In the table above, if an estimated coefficient (in bold) is marked with one or more asterisks,⁶ that means the estimate is “statistically significant” at the 1%, 5%, or 10% level—in other words, the p-value (from a two-sided test ⁷ of the null hypothesis that the true coefficient is zero) is below 0.01, 0.05, or 0.1.

To calculate a p-value, we typically assume that the data on which you run your regression are a random sample from some larger population. We then imagine that you draw a new random sample many times and run your regression for every new sample. (Alternatively, we may imagine randomly assigning some treatment many times. See our guide on hypothesis testing for more details.) This procedure would create a distribution of estimates and t-statistics. Given this distribution, the p-value captures the probability that the absolute value of the t-statistic would have been at least as large as the value that you actually observed if the true coefficient were zero. If the p-value is greater than or equal to some conventional threshold (such as 0.05 or 0.1), the estimate is “not statistically significant” (at the 5% or 10% level). According to convention, estimates that are not statistically significant are not considered evidence that the true coefficient is nonzero.

In the table, the only estimated coefficient that is statistically significant at any of the conventional levels is the intercept (which is labeled “Constant/Intercept” because in the algebra of regression, the intercept is the coefficient on the constant 1). The intercept is the predicted value of the outcome when the values of the explanatory variables are all zero. In this example, the question of whether the true intercept is zero is of no particular interest, but the table reports the significance test for completeness. The research question is about observer effects on ballot stuffing (as shown in the heading of the table). The estimated coefficient on “Observer Present (OP)” is of main interest, and it is not statistically significant.
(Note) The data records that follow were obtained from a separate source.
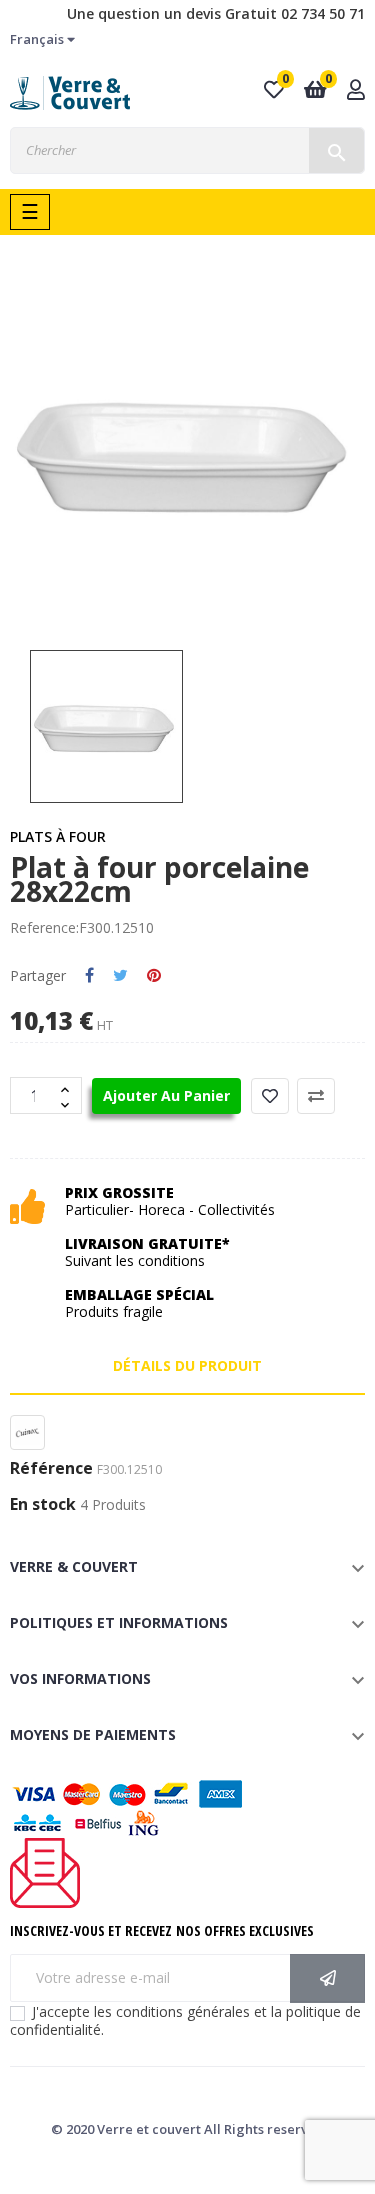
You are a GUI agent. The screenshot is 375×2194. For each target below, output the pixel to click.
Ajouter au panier (166, 1095)
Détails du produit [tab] (187, 1365)
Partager (89, 976)
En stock (43, 1505)
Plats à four (58, 836)
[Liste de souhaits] (270, 1096)
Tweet (120, 976)
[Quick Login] (356, 91)
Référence (51, 1469)
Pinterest (154, 976)
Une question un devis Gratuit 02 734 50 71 (216, 13)
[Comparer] (316, 1096)
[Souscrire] (327, 1978)
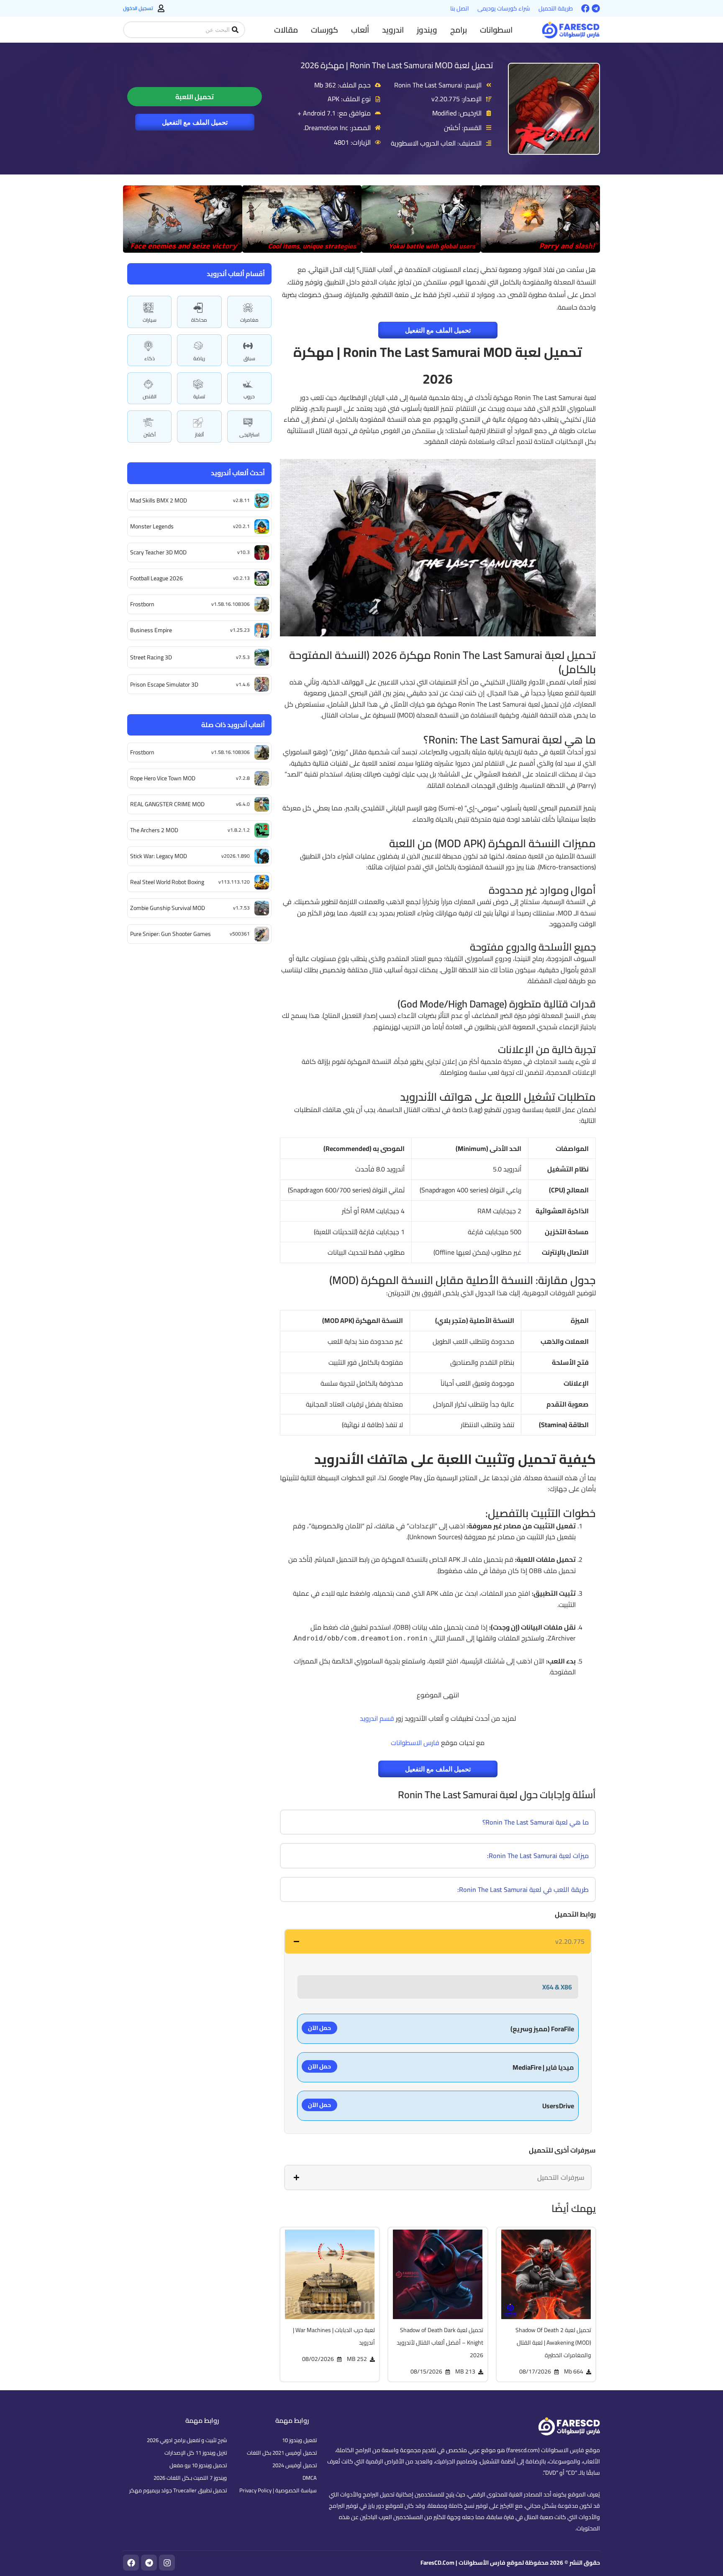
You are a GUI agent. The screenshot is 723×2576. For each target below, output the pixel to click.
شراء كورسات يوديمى (503, 8)
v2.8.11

It is easy to misinterpret p-values and significance tests. Many scholars believe that although significance tests can be useful as a restraining device, they are often overemphasized. Helpful discussions include the American Statistical Association’s 2016 statement on p-values; the invited comments on the statement, especially Sander Greenland et al.’s “Statistical Tests, P values, Confidence Intervals, and Power: A Guide to Misinterpretations” (republished here); and short posts by David Aldous and Andrew Gelman.

F-Test and Degrees of Freedom

The bottom section of the table includes a row with the heading “F(5, 59)”, the value 1.43 (the F-statistic), and the p-value .223. This F-test is a test of the null hypothesis that the true values of the regression coefficients, excluding the intercept, are all zero. In other words, the null hypothesis is that none of the explanatory variables actually help predict the outcome. In this example, the p-value associated with the F-statistic is 0.223, so the null hypothesis is not rejected at any of the conventional significance levels. However, since our main interest is in the effects of observers, the F-test isn’t of much interest in this application. (We already knew that the estimated coefficient on “Observer Present” is not statistically significant, as noted above.)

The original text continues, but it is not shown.